Dieses Problem hat die Inhaberin der „Obermühle“ nicht. Ihr Haus und Restaurant brummt. Die Nähe zu Görlitz zieht die Menschen an. Görlitz präsentiert sich als Schmuckstück der Region. Genauso wie der Park und das Schloß des Fürsten von Pückler in Bad Muskau. Hatte der Fürst das gleichnamige Eis erfunden? Ich muß bei Wikipedia nachschauen. Nein, hat er nicht; allerdings hatte ihm ein preußischer Hofkoch eine dreischichtige Eis-Sahnekreation gewidmet, daher der Name.
Der Fürst (*1785) beschäftigte sich mit anderem, der Literatur, dem Kriegsgeschäft und auch der Landschaftsarchitektur. Der Park, so wie er heute noch zu besichtigen ist, zieht sich von Bad Muskau aus bis weit nach Polen hinein und ist der größte Landschaftspark Europas.

Apropos Polen – dort wackelten meine Vorurteile: Jeder Ort an der Neiße ist über Brücken mit Orten der anderen Flußseite verbunden, mit Polen also. Kein Schlagbaum, kein Wachturm – nichts. Man fährt einfach rüber und wird auf Deutsch begrüßt, wenn man jemandem begegnet. Die Polen haben nicht soviel Geld wie wir, um ihre Straßen und Häuser zu sanieren, die Eisenbahn rattert lauter als bei uns. Dafür waren sie noch freundlicher als die Menschen diesseits der Neiße.

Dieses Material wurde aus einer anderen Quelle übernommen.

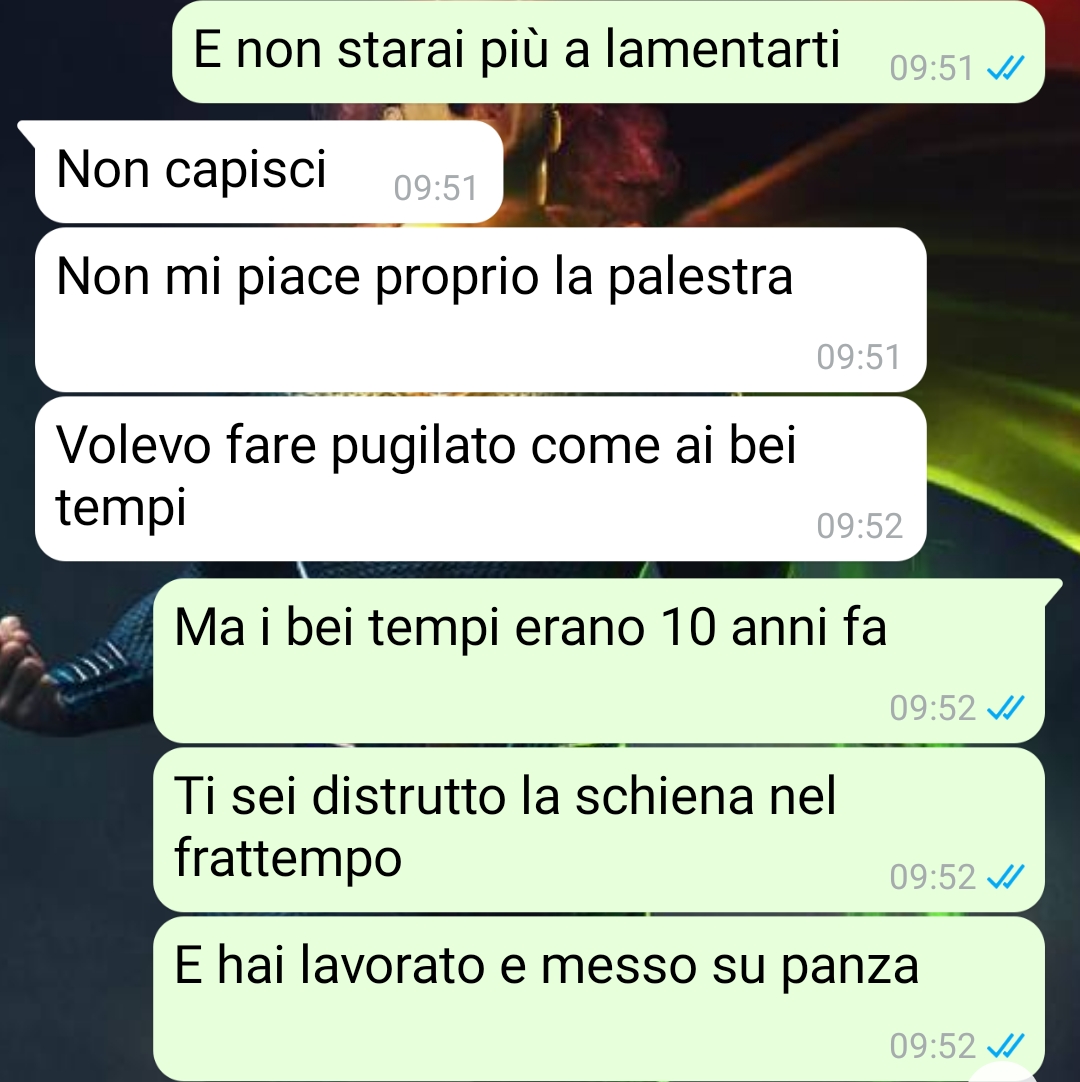Click the 09:52 timestamp on '10 anni fa' message

932,708
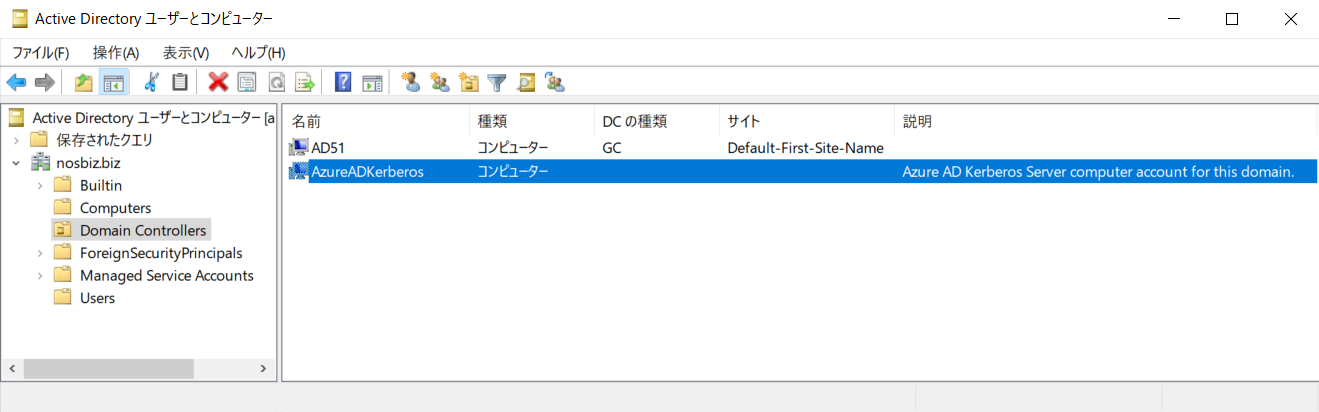The width and height of the screenshot is (1319, 412).
Task: Toggle the show/hide console tree icon
Action: click(113, 82)
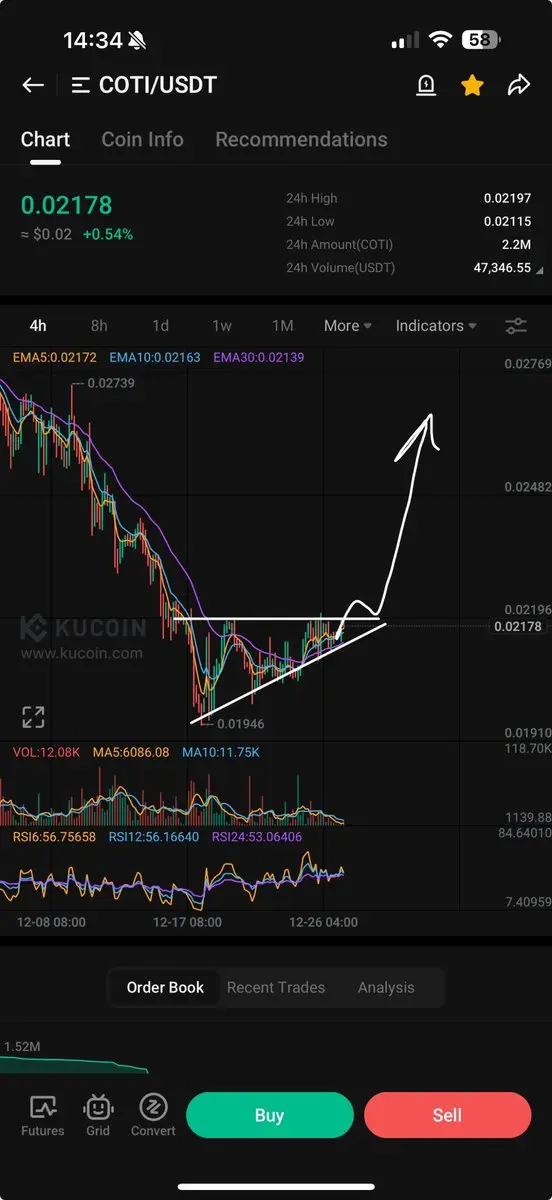Open the Futures icon
Screen dimensions: 552x1200
[x=43, y=1115]
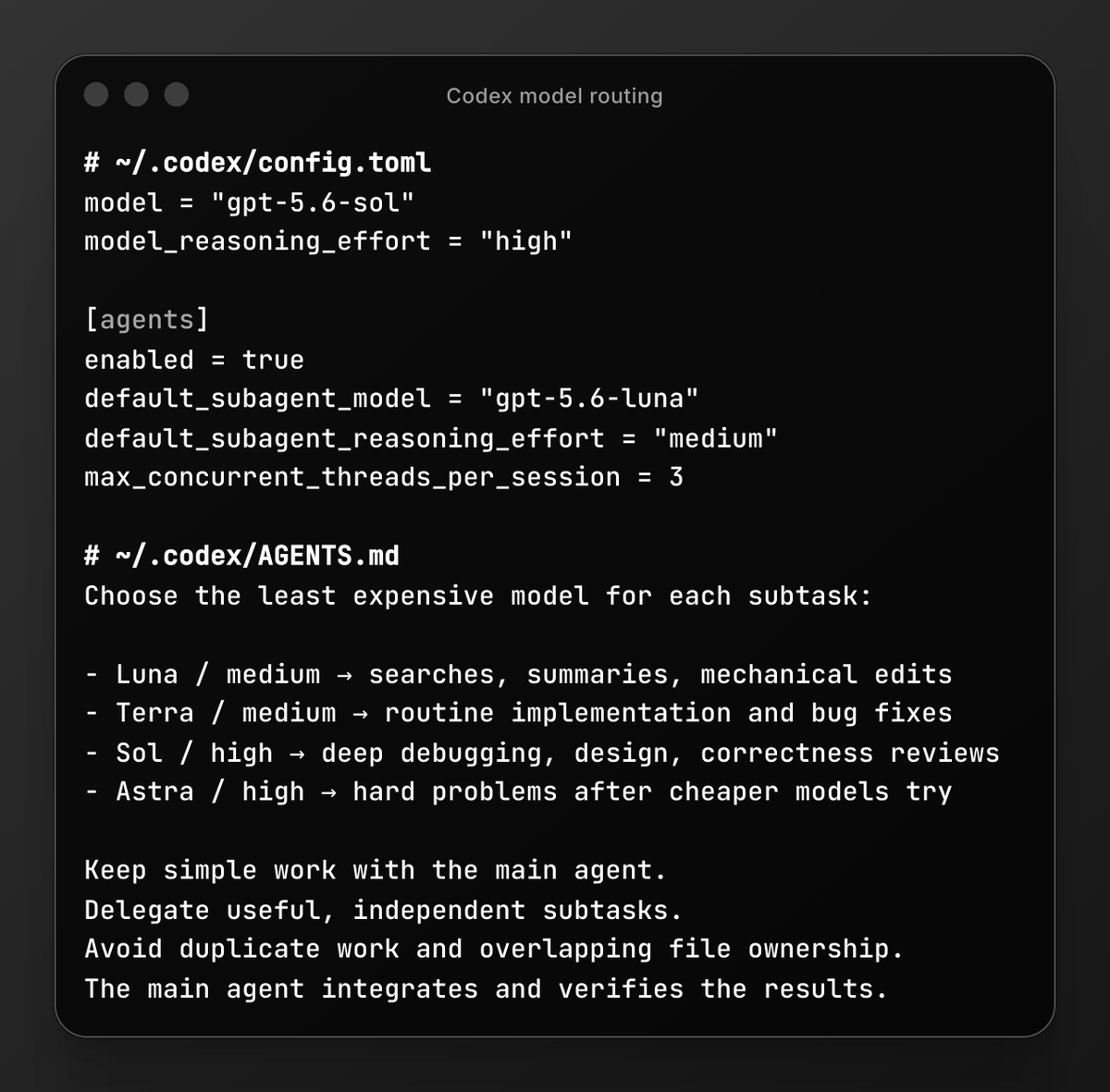The width and height of the screenshot is (1110, 1092).
Task: Click the first gray traffic-light dot
Action: [x=96, y=94]
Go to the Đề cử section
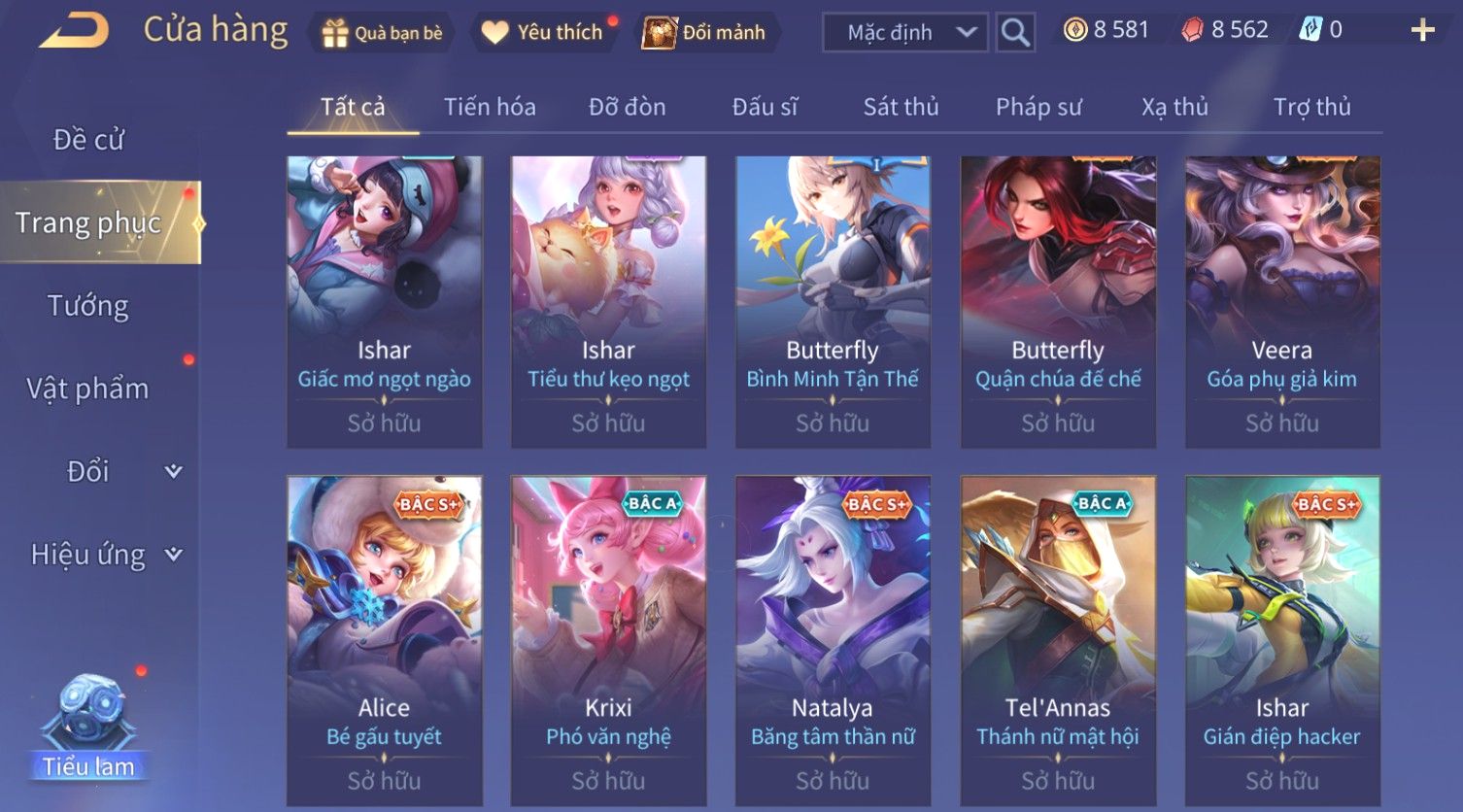Screen dimensions: 1463x812 (x=88, y=140)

Landschaftspark Bad Muskau - Foto © Jürgen Kasten
Auf dem Weg zum polnischen Teil des Landschaftsparks radelten wir durch den Polenmarkt, eine Ansammlung von Buden und Zelten gleich hinter der Brücke. Dort kaufen nur Deutsche ein. Eine Wegbeschilderung fehlte. Suchend schaute ich mich um. Ein finster dreinblickender Pole kam auf mich zu. Instinktiv umklammerte ich meine Geldbörse. Der Mann schaute gar nicht finster, nur angestrengt, er suchte nach deutschen Worten. „Kann ich Ihnen helfen?“ Ich hoffe, er sah meine Verlegenheit nicht.
Mit den Rechtsradikalen erging es mir ähnlich. Ich erwartete sie an jeder Ecke. Vor einigen Jahren in Mecklenburg war es fast so gewesen. Hier nicht. Auf unserer Tour durch Sachsen und Brandenburg sahen wir nur einen im Zug nach Cottbus. „Als Deutscher geboren, als Deutscher gekämpft, als Held gefallen“, stand in weißer Schrift auf seinem schwarzen T-Shirt. Er trug kurze Haare, fast Glatze, einen dicken Ohrring und hatte einen Kampfhund an der Leine. „Einen schönen Tag noch“, wünschte er allen Fahrgästen beim Aussteigen.
Auf unserer Tour begegneten wir vielen anderen Radfahrern. Wir kamen ins Gespräch. „Frankfurt/Oder lohnt sich nicht“, sagten sie. Also beendeten wir unsere sechs-Tage-Fahrt in Brieskow-Finkenheerd, sahen vorher noch der Neiße zu, wie sie sich bei Ratzdorf in die Oder ergießt, und suchten den Bahnhof. Über Cottbus sollte es zurück nach Görlitz gehen, dort noch einmal in der „Obermühle“ übernachten, um am letzten Tag mit dem Rad zum Ausgangspunkt Zittau zurückzufahren.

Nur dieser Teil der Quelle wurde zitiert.